Collected data entries:

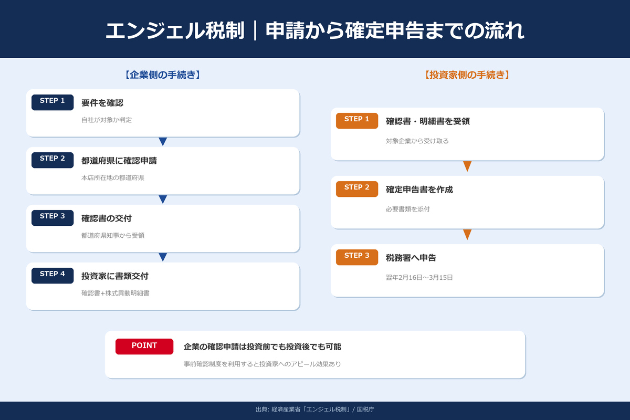Click the STEP 1 badge under 企業側の手続き
Screen dimensions: 630x420
(52, 102)
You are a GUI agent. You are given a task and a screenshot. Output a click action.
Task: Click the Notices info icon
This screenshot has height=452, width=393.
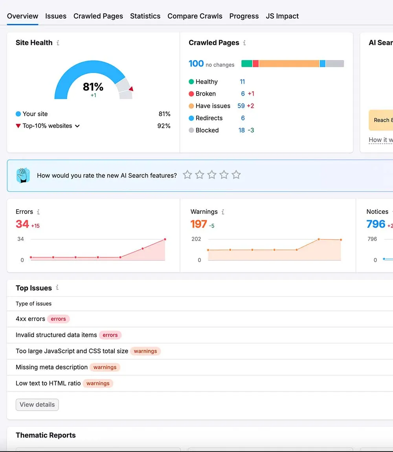[392, 212]
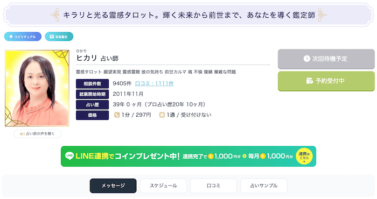Show the 占いサンプル tab

(264, 186)
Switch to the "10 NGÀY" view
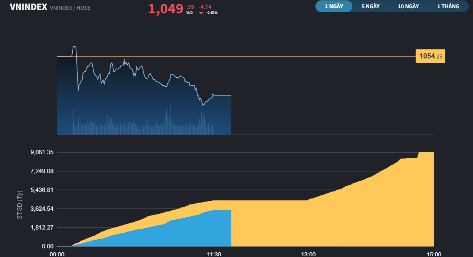 pos(407,6)
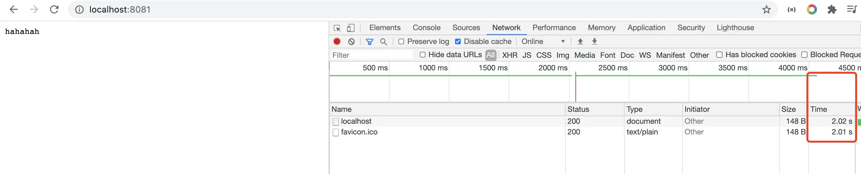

EXERCISE DETAILS: Output, exactly and without pictures, the lines above that run from the one containing "Task: Click the Notices info icon" through the last line of the entries, inclusive.

WRITTEN RESPONSE:
Task: Click the Notices info icon
This screenshot has height=452, width=393.
[392, 212]
Show the 占いサンプル tab

(264, 186)
Switch to the "10 NGÀY" view
 pos(407,6)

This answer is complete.